------ Given passage
Is Crypto “investing” just Gambling?

I like the idea of owning my own money. I think stablecoins more or less have this covered.

When people say tokenomics, it seem to mean how likely is this coin price to dump or pump:

* is it stakeable (*less sell pressure from retail investor*)
* what is the vesting period *(what is the sell pressure from VC and institutional investors*)
* what are transaction fees like (*is it high enough to prevent miners/validators from dumpin*g)
* what is the ecosystem like (*how diverse is the shitcoin range available for swapping*)
* on-chain activity (*how many people are sending the coin back and forth from wallet to exchange or swapping it for shitcoins on dapps*).

None of the tokenomics are really related to anything aside from a zero-sum evaluation of whether line go up or down. It has nothing to do with profit margins, company growth, new products.

So, its like we all put our money on certain numbers on the roulette wheel and hope to get lucky.

Edit: I think some people may make the analogy with stock market. That’s fair enough for most, but remember Apple, Microsoft, Amazon, these companies make real products, provide real services, around the world, they employ thousands of people – there are so many metrics besides lets say “stockenomics” that you can evaluate – hence my argument that crypto investing is gambling.

Edit 2 TLDR: There is no real objective measure of value for a token aside from short/long term sell/buy pressure of the naked token itself.

View Source

31 thoughts on “Is Crypto “investing” just Gambling?”

  1. Its most close to horse racing.

    You look at the field and pick the one with the name you like. Then you cheer it on and call the other coins beating your coin a piece of shit.

  2. gambling is a behavior, not an asset.

    If you are a gambling addict, you’ll manage to bet on the weather if you are motivated… does not mean that weather is a financial asset class of its own.

    Investing based on Data is possible, even if the asset-class is risky. Doesn’t make it gambling. Behavior of the Investor decides whether it is investing, gambling or throwing money away.

  3. Leverage trading is what makes it worse than gambling. When the leverage goes above 1x its no longer investing at all. And exchanges have 125x leverage and this is where it becomes far worse than gambling. And investing is buying shitcoins most the time, especially with the sheer amount of shitcoins we have today.

    Crypto is almost never investing and almost always worse than gambling.

    There are [companies]( trading on [nasdaq]( that are like your [average shitcoin]( too, with 99% drops and [shit like that]( The markets are the same to me

  4. It’s wild how many people come to the conclusion that tokens have no value other than as gambling chips.

    Look at ETH, it’s value is as a compute credit. You spend ETH to perform computations on the Ethereum Virtual Machine. There are tons of services on Ethereum, and they all require that you spend ETH to use them. To me, this more closely mimics a commodity, like gas.

    Many tokens represent voting power over how a particular protocol operates. Many protocols provide services, having a say in how those services operate is valuable. UNI is an example of this. These tokens closely mimic a stock. Some may even entitle owners to revenue generated by the protocol.

    Protocols can generate revenue. Using Uniswap as an example again, there is a fee associated with trades taking place on the platform. Rather than the revenue going to “the company”, it goes directly to the liquidity providers. Providing liquidity for use with trades is a service.

    I feel like people don’t get past buying cryptos on Coinbase and watching the value change, which is gambling. Actually using the tokens for their intended purposes is not gambling. Just because most people are too stupid to figure out how to use them does not make buying or using cryptos gambling.
------------
▸ **Exercise tasks**
#1 Can you reproduce the passage of the post on whether crypto investing is gambling, starting with "When people say" and going on through "shitcoins on dapps*).", word for word?
#2 Could you pick up the crypto gambling discussion after its last sentence and keep it going?
------ Listing
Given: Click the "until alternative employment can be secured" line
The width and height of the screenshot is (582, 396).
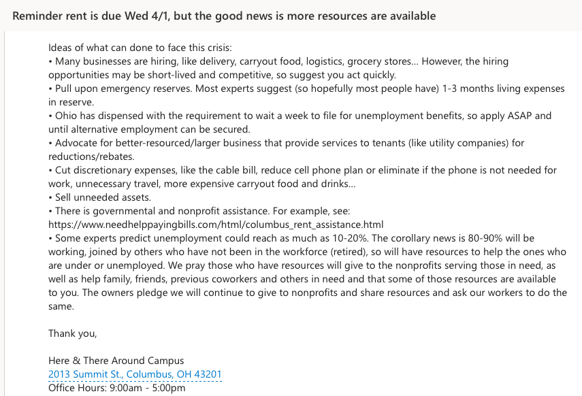Looking at the screenshot, I should pos(150,129).
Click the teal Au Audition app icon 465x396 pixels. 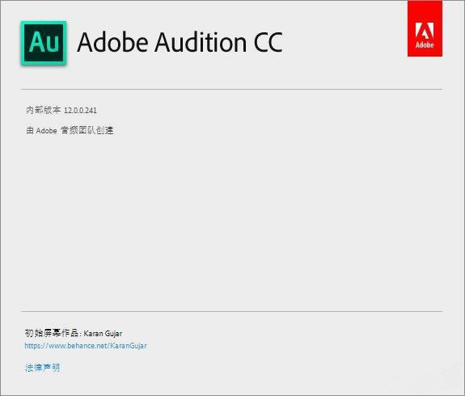click(x=44, y=43)
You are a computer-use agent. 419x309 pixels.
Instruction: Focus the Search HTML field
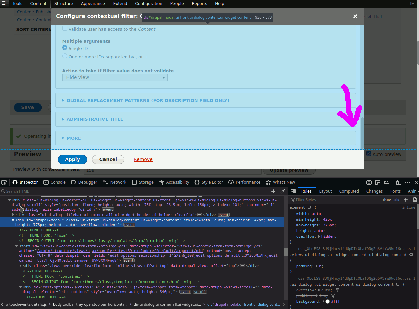click(x=134, y=191)
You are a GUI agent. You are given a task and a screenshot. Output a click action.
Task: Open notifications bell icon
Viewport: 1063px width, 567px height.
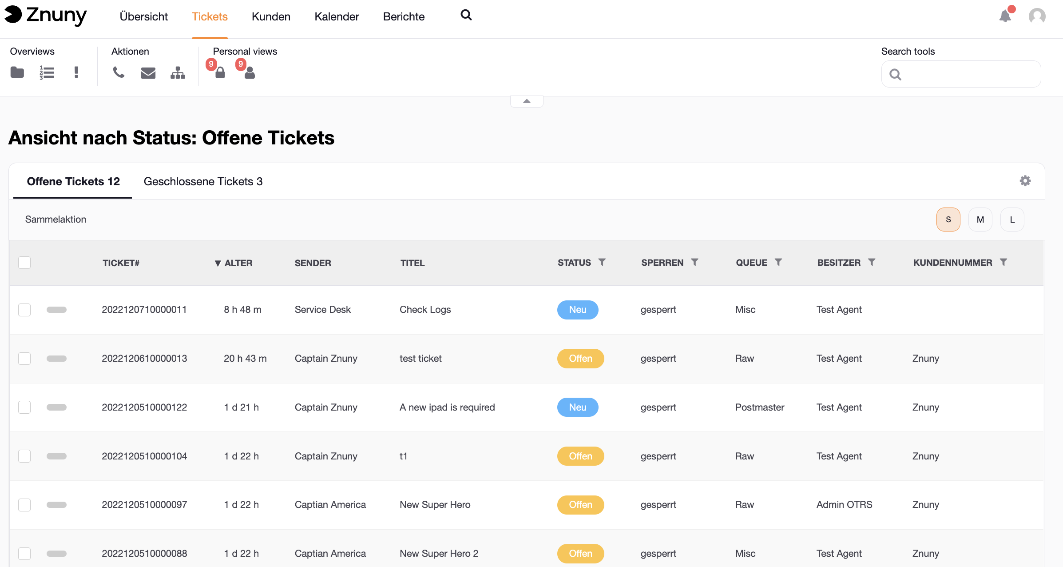pyautogui.click(x=1005, y=16)
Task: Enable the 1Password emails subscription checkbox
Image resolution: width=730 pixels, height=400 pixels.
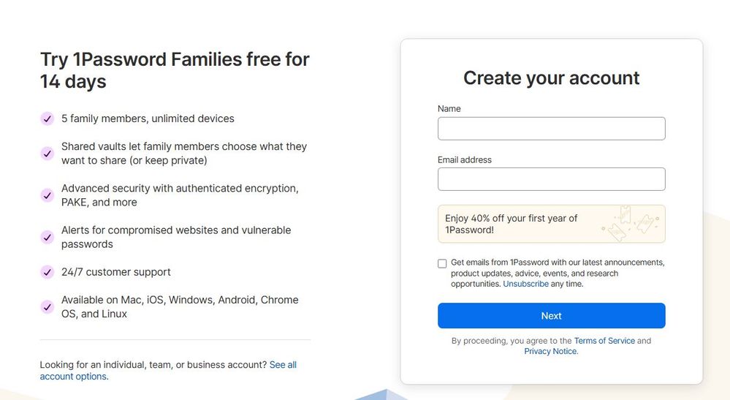Action: [x=442, y=263]
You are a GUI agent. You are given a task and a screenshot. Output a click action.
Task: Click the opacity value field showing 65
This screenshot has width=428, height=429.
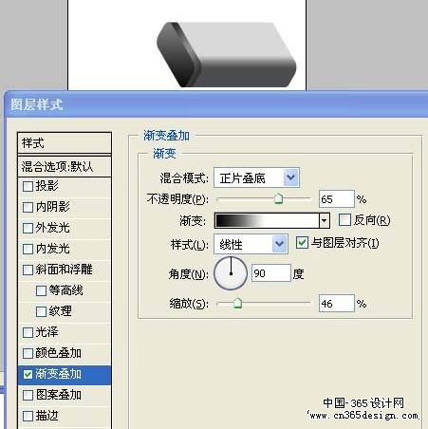pos(337,199)
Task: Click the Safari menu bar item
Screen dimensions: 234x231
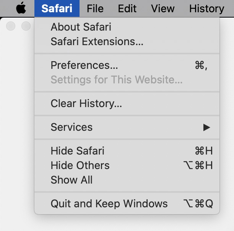Action: 57,8
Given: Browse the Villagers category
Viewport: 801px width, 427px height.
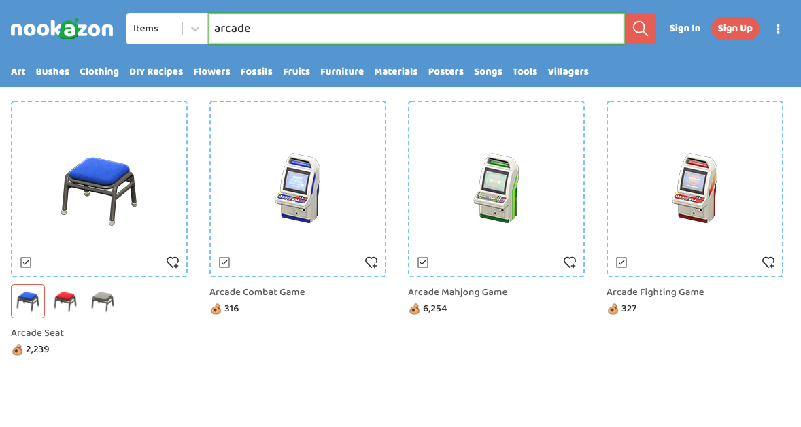Looking at the screenshot, I should point(568,71).
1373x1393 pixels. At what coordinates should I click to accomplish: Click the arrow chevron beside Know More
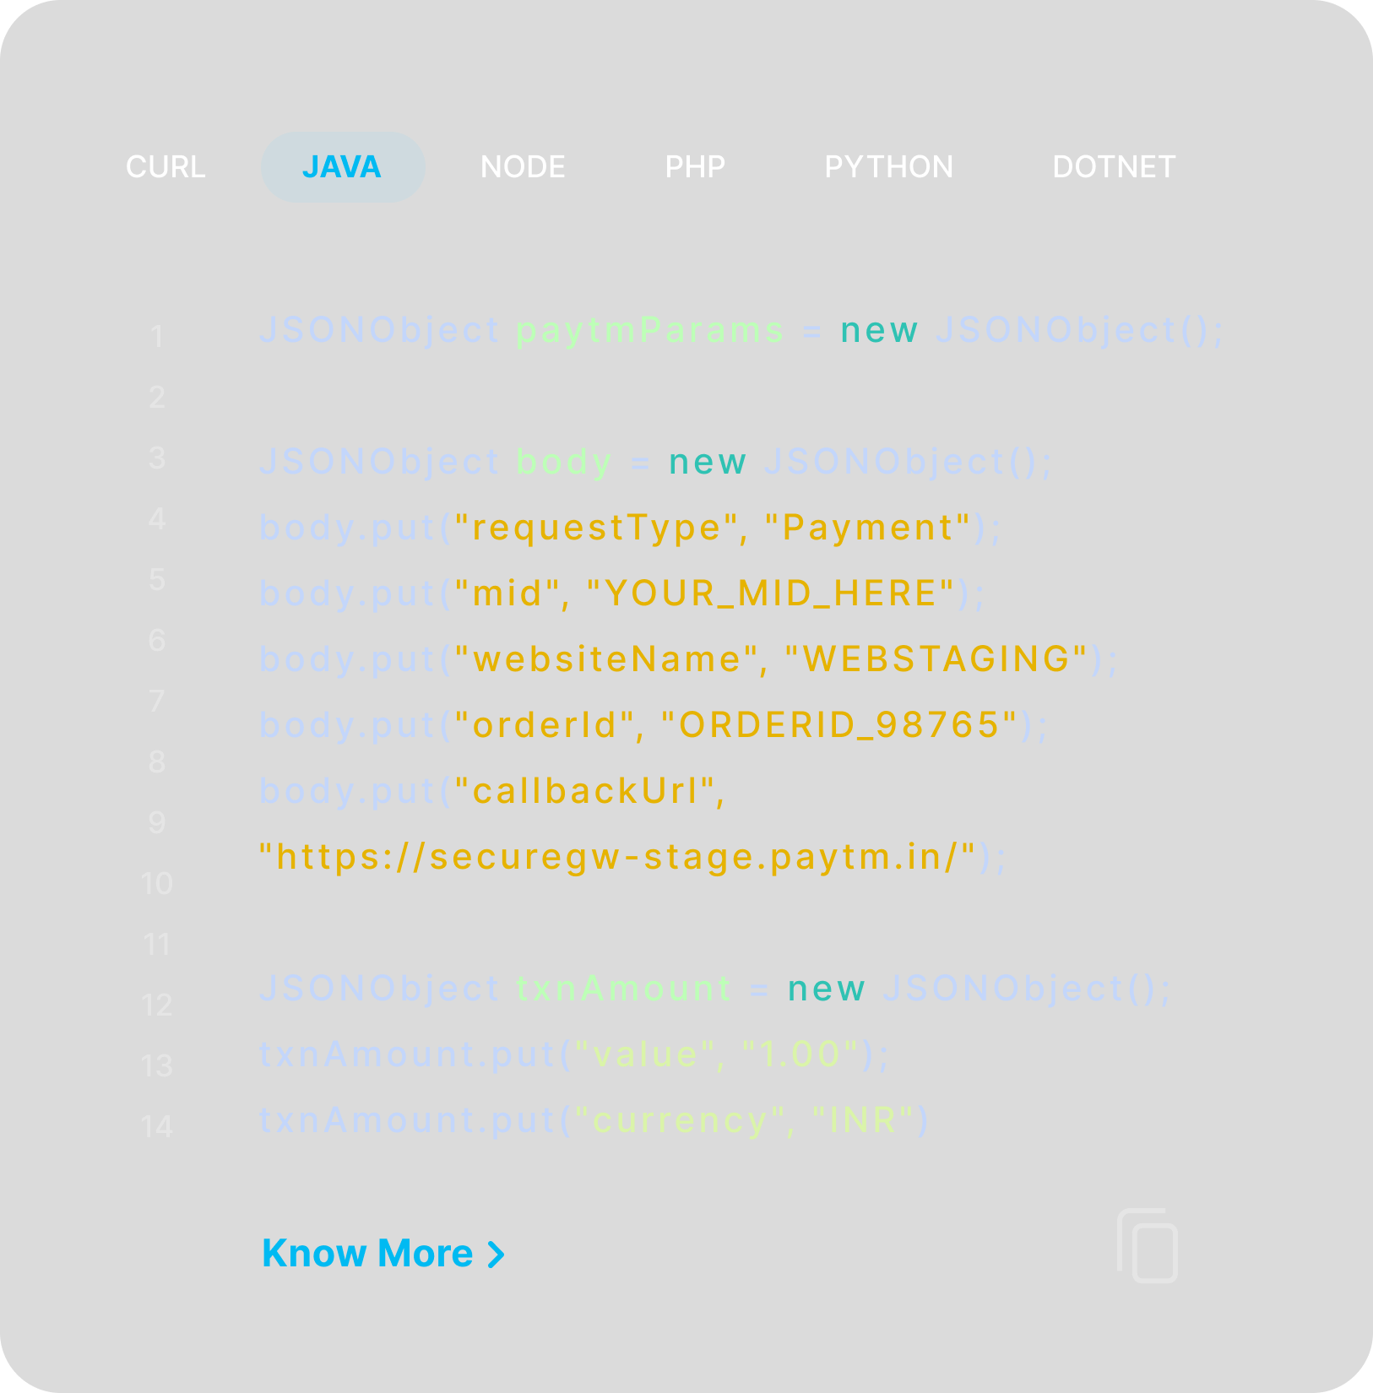pos(497,1255)
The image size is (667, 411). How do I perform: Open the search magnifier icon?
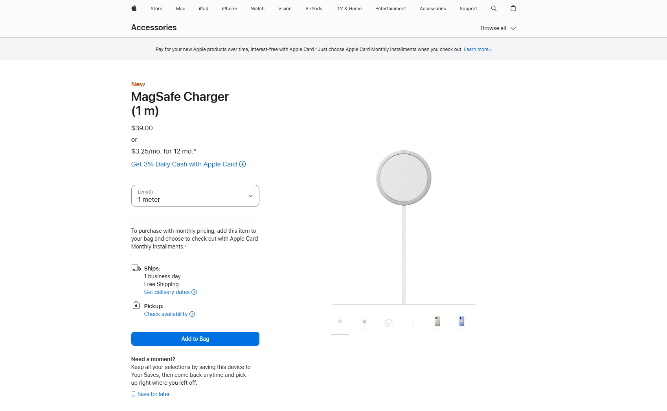pos(494,8)
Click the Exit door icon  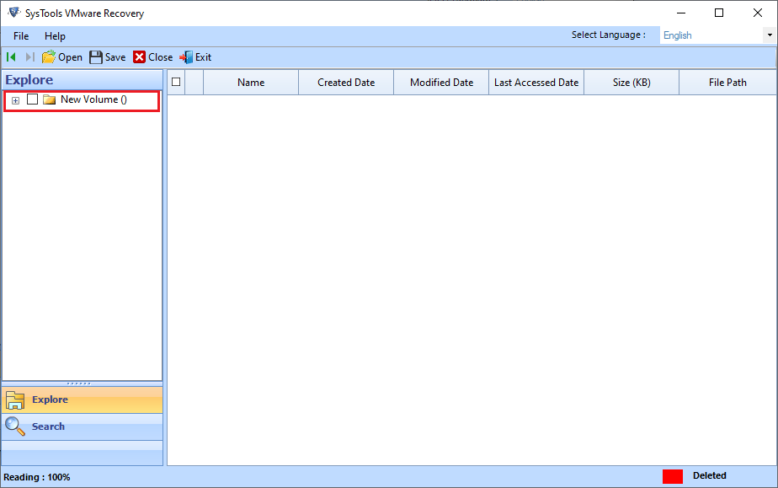[x=186, y=57]
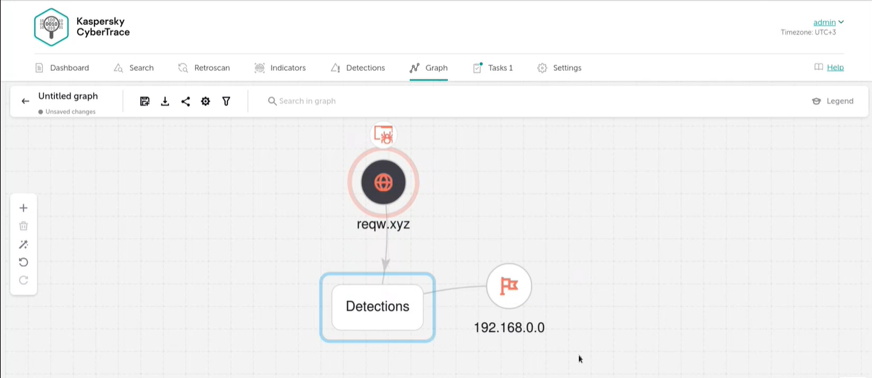Expand the admin user dropdown
The height and width of the screenshot is (378, 872).
828,22
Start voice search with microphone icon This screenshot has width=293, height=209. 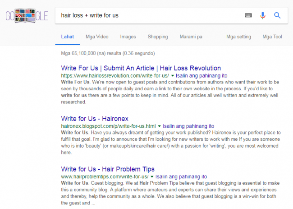click(x=262, y=15)
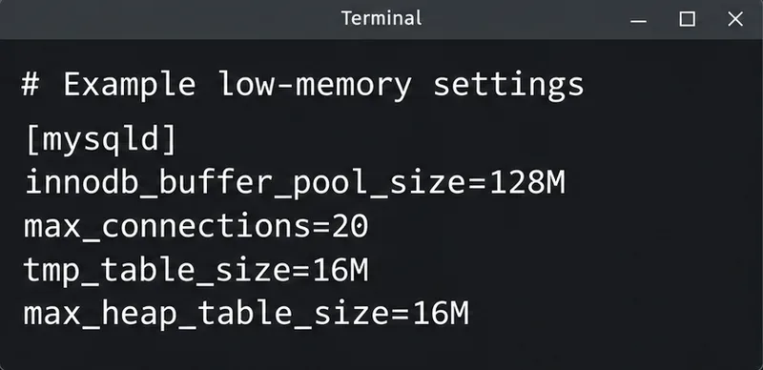Image resolution: width=763 pixels, height=370 pixels.
Task: Click the max_connections value 20
Action: (350, 226)
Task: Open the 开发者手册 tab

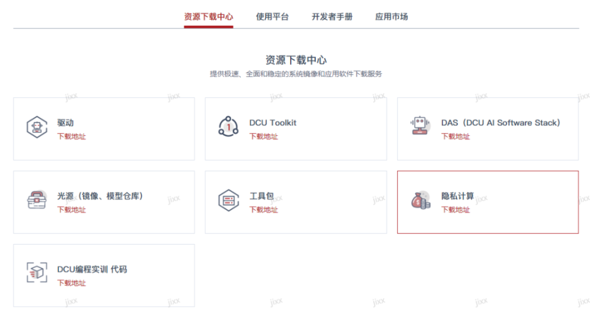Action: pyautogui.click(x=332, y=17)
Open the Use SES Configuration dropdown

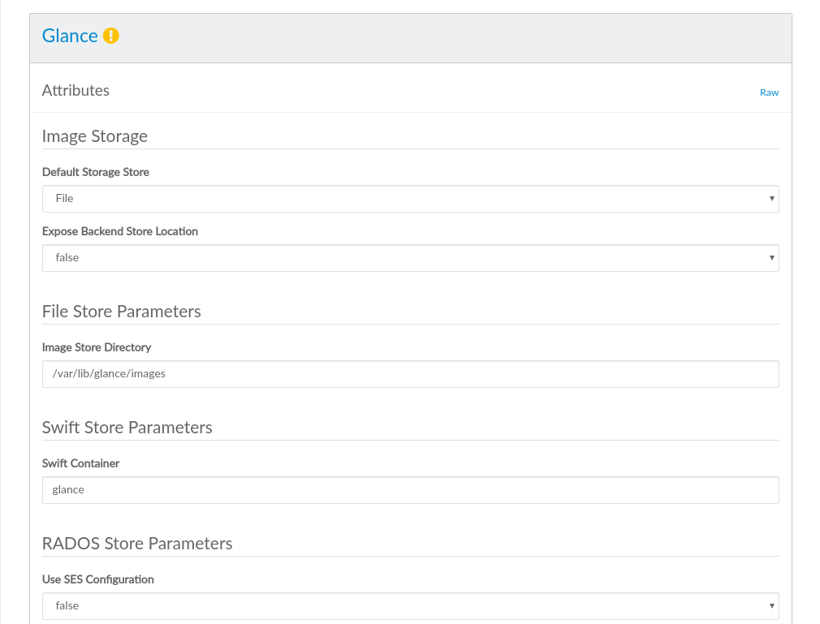[x=410, y=606]
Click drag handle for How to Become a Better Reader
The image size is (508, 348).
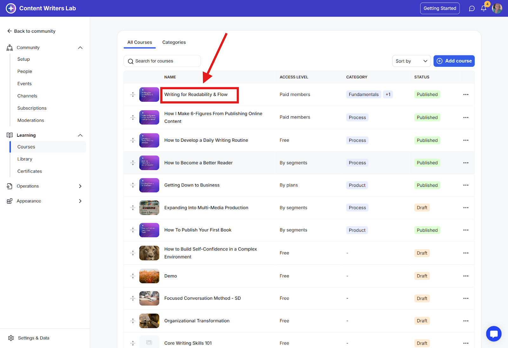click(133, 163)
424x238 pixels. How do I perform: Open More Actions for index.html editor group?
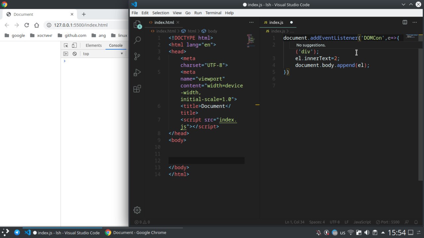coord(251,22)
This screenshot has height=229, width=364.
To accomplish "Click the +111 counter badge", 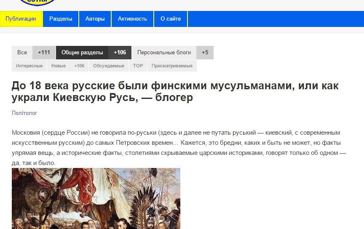I will [44, 53].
------------
▸ **Expected outputs**
#1
When people say tokenomics, it seem to mean how likely is this coin price to dump or pump:

* is it stakeable (*less sell pressure from retail investor*)
* what is the vesting period *(what is the sell pressure from VC and institutional investors*)
* what are transaction fees like (*is it high enough to prevent miners/validators from dumpin*g)
* what is the ecosystem like (*how diverse is the shitcoin range available for swapping*)
* on-chain activity (*how many people are sending the coin back and forth from wallet to exchange or swapping it for shitcoins on dapps*).

#2
  5. How do you think companies grow? By getting more money/people into their business. The same applies for any blockchain. Crypto’s a business, there are real people developing the protocols and applications, ergo it offers a lot of jobs all over the world. If I buy a car for 50k from someone who made it for 25k $, does it mean I lost money as I will never be able to sell it for 50k$ or more? It works the same with crypto. Yes, I am not able to drive with Bitcoin, but I am able to treat it as a digital monetary asset. I cannot digitally transfer my car as a monetary asset over the internet or treat it as such. Both have different utilities. Something about zero-sum evaluation makes only sense If we were really buying stuff which don’t exist (either in digital or real form) and cannot be use in any way.

    “… provide real services, around the world, they employ thousands of people… ” Just as any blockchain. If you don’t think there are values being able to participate on the global infrastructures which allow sending monetary assets without intermediaries, that’s your choice and you should really get out of crypto. Until crypto was developed, there was no way how a regular person would be able to participate on such infrastructures, it was purely in the hands of large corporations. Now we are able to do so.

  6. You can invest into protocols that have a useful product and who’s tokens value is sustained by the success of that product.

    CRV tokens for example are the governance and reward distribution asset for curve protocol. Their owners may vested escrow stake those tokens to get access to their voting rights and their cut of performance fees from the product.

    The product itself for Curve is an exchange that allows for high volume swaps between similar assets despite limited liquidity. You can use the curve protocol to move between USDC, USDT, DAI, FRAX, UST, and may other stable coins with very low price impact. (The price per trade is not limited to the 2 asset price curve that is standard for a 2 asset v2 style liquidity pool, hence the name curve)

    The token distribution of new CRV assets goes to the liquidity providers who supply to the pools that are incentivized to receive CRV rewards. Those incentives are voted on by the vested escrowed stakers. For other tokens out there, having the ability to deepen available liquidity by offering incentives not in your own native token but in CRV through and incentivized gauge while exposing your asset to the deep liquidity of curve is valuable so the CRV token voting rights are worth paying for.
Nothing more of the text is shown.